Lip glosses tend to be available in the lighter color harmonies like beige, coral, pink, and rosewood, although lately, brands have been launching more and more deep colors like plum.
I tend not to wear lip gloss very often because I like the maturity and color expertise of lipstick. However, because lip gloss often includes at least an emollient and an occlusive agent, as well as a humectant in some plumping formulas, it makes an unbeatable moisturizer for the lips. In the winter, a slick of lip gloss protects my lips much more effectively than any lip balm.
Plumping Lip Gloss
There is a fairly important subset of this category referred to as plumping lip gloss. This category refers to formulas that:
1) Maximize the optical plumping effect of the gloss by filling in as many creases in the lips as possible
2) Include an irritating ingredient that will swell the lips
3) Include a humectant like hyaluronic acid to heavily moisturize the lips
4) Or some combination of the above
Mass-market lip plumpers tend to use more irritating ingredients such as capsaicin. Selective-market lip plumpers rely more on the more expensive options like humectants. Capsaicin-based lip plumpers can be very unpleasant to many people and should always be spot-tested before use.
However, I find that there is nothing better than a nice humectant-based lip plumper to liven up my lips. Especially in the afternoon in an office environment, when I tend to be dehydrated and my lips shrivel, wrinkle, and grow pale. A lip plumper will feel very soothing and really make me look much more pulled together, at least until I can take a water break.
I really like FusionBeauty’s LipFusion Lip Plump Color Shine. I find that it has the most impressive plumping function of the glosses I’ve tried. It is a little sticky but has an extraordinary efficacy.
But my favorite plumping gloss is the classic Dior’s Lip Maximizer, a global favorite. It is very comfortable, gentle, and beautifully colored with the sweetest milky soft pink. I like that it is less shine than many glosses, which makes it more discreet for day wear. It’s not sticky at all, so I apply my evening lipstick right on top.
Lip Gloss Textures
Totally clear lip gloss can be used alone but are generally used in conjunction with lipstick to change the makeup effect. Generally, transparent lip gloss is sold in squeeze tubes to avoid contaminating the product with an applicator that has touched lipstick.
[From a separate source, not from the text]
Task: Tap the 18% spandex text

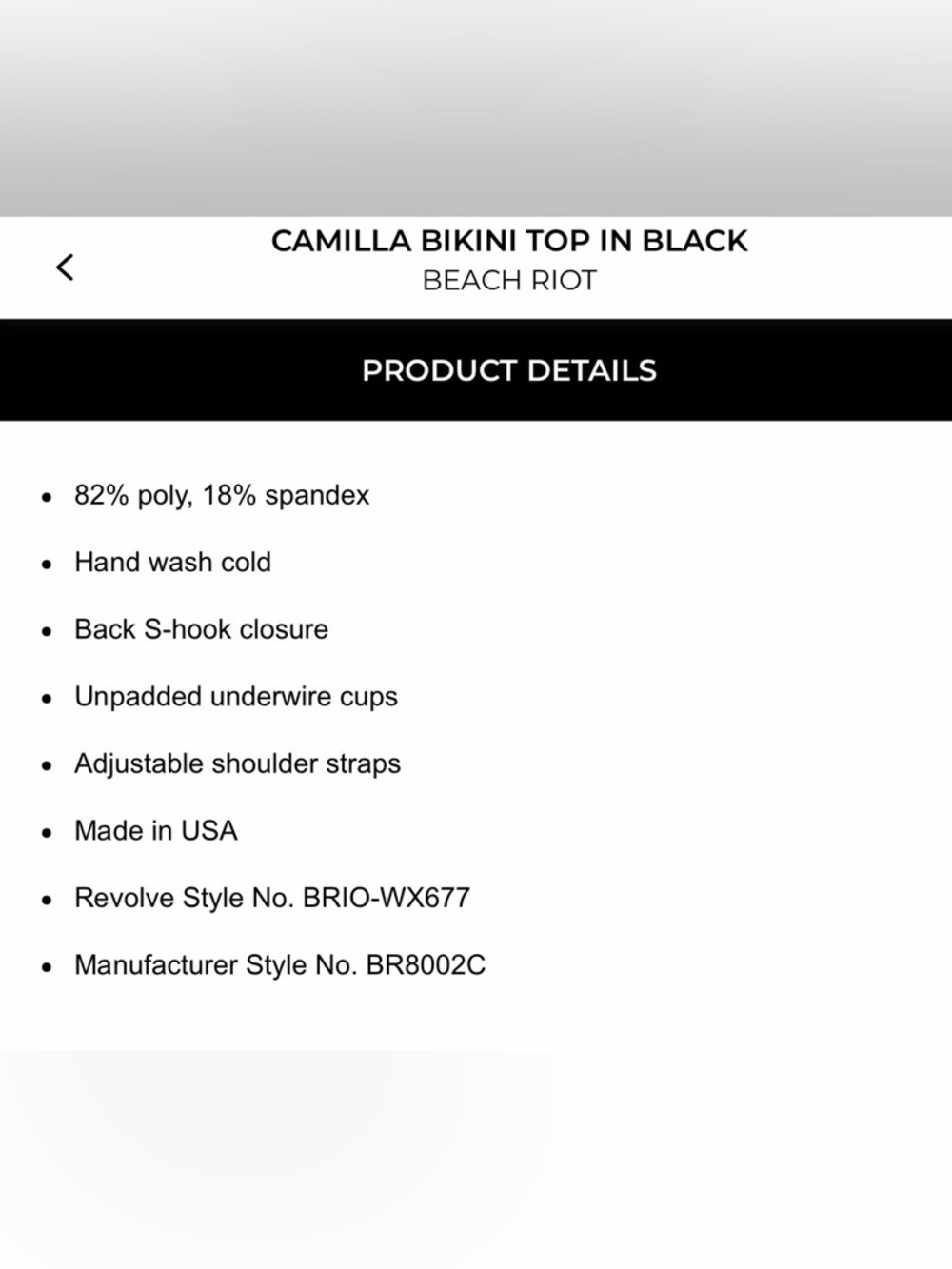Action: pos(286,496)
Also, these products tend to be thicker and stickier to increase staying power as part of a layered lip look.
Designed to be worn alone, translucent lip gloss is usually very sheer. Sometimes, the color is almost undetectable when applied. These lip glosses look quite fresh and are often part of summer collections.
Lip glosses with a milky finish are quite popular right now, especially in European markets. They tend to have more color payoff than translucent shades. The relative discretion of milky finishes makes them easier to wear on naturally plump lips.
Iridescent and Pearlescent
Lip glosses with an iridescent or a pearlescent finish can be either really modern or really dated. Generally, the finer the shine particles, the more successful the finished look. Pearlescent finishes can veer quickly off into 1980s frosted territory.
Shimmer and Glitter
Shimmery and glittery lip gloss are one of the most traditional finishes. These finishes are particularly popular with very young women. At their best, these shades are fun and collectible; at their worst, they are infantile and immature.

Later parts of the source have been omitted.